## Page
The decision



Upper Tribunal
(Immigration and Asylum Chamber) Appeal Number: PA/06503/2018


THE IMMIGRATION ACTS


Heard at Field House
Decision & Reasons Promulgated
On 1 November 2018
On 28 November 2018



Before

UPPER TRIBUNAL JUDGE ALLEN
DEPUTY UPPER TRIBUNAL JUDGE LATTER


Between

Kataneh [S]
(anonymity direction NOT MADE)
Appellant
and

THE SECRETARY OF STATE FOR THE HOME DEPARTMENT
Respondent


Representation:
For the Appellant: Mr K Behbahani of Behbahani & Co Solicitors
For the Respondent: Ms L Kenny, Senior Home Office Presenting Officer


DECISION AND REASONS
1. This is the appeal of Mrs [S] against the decision of the First-tier Tribunal which in a decision promulgated in July 2018 dismissed her appeal against the Secretary of State's decision refusing asylum on 10 May 2018.
2. The basis of the claim risk on return to Iran is that she has converted to Christianity and faces risk on that account in Iran. She gave an account of being helped by a friend in 2012 after her father died who gave her various Christian religious items and she has in the meantime been a regular visitor to the United Kingdom since May 2002 having been here for two years in April 2011 to 2013 and again for two years from July 2013 to July 2015 and then came again to the United Kingdom in May 2017.
3. It was during that visit to the United Kingdom that she says due to a pipe bursting in or near a storage container where she had stored Christian religious items these matters were discovered when her sister-in-law was informed and this created a problem for her because she said that her sister-in-law was a fundamentalist. There were family difficulties over property in light of the death of her husband given the provisions of Iranian law about division of property on death of a spouse where there are no children. And so this accentuated she said in effect the risk factor to her that there was the animosity of her sister-in-law who had become aware of her interest in Christianity.
4. Since coming to the United Kingdom she started attending church in October 2017 shortly before she claimed asylum and provided evidence from various people, one witness from the church, a witness who is the wife of the appellant's nephew and has known her for over seventeen years and has regularly visited Iran and she gave evidence about the relationship between the appellant and her late husband's family and the fact that she was attending church. There was also evidence from the appellant's sister and Mr Ahmadian who corroborated the evidence of the other witnesses.
5. The judge considered the evidence and concluded that it had not been shown that a real risk claim was made out. It seemed to the judge that it was at least important to the appellant that she was experiencing difficulties in the resolution of her late husband's estate. The judge said that if her religious conversion was well under way by 2012 it was a striking feature that the first time she ever visited a church in the United Kingdom was in 2017 and this was after the time that she claimed the religious materials were obtained.
6. The judge also said in relation to the evidence that all the answers she gave in the interview and indeed in the rather prosaic language used in her witness statements must be seen in the context of being capable of being essentially self-serving material designed to provide her with the wherewithal to demonstrate that she was a Christian convert.

## Task description
Write out the passage of the tribunal decision word for word, starting at "5. The judge" and ending at "materials were obtained.". The data that follow come from a different source than the tribunal decision.

## Supplied data
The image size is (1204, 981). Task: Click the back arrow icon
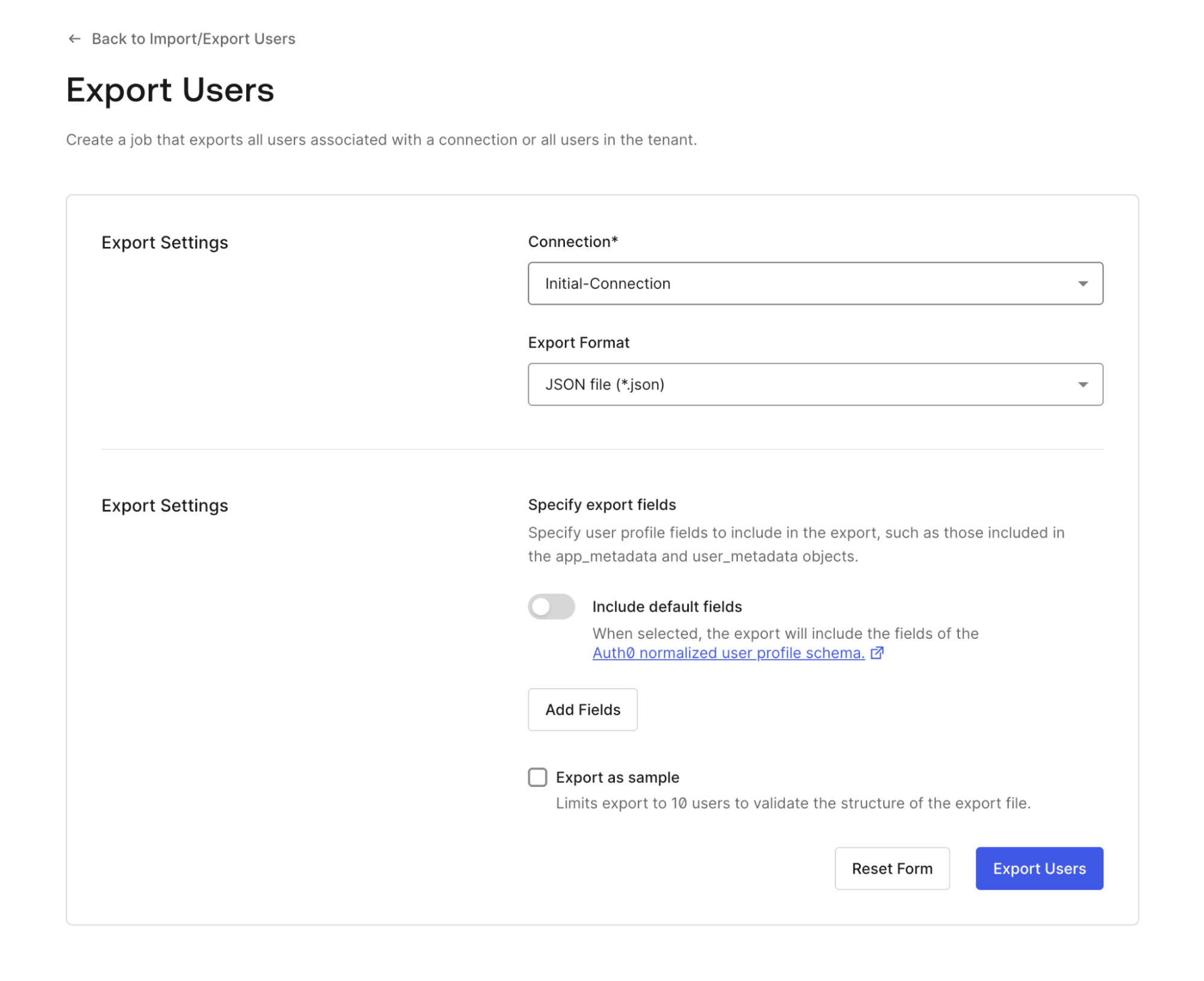pyautogui.click(x=74, y=39)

## In response
5. The judge considered the evidence and concluded that it had not been shown that a real risk claim was made out. It seemed to the judge that it was at least important to the appellant that she was experiencing difficulties in the resolution of her late husband's estate. The judge said that if her religious conversion was well under way by 2012 it was a striking feature that the first time she ever visited a church in the United Kingdom was in 2017 and this was after the time that she claimed the religious materials were obtained.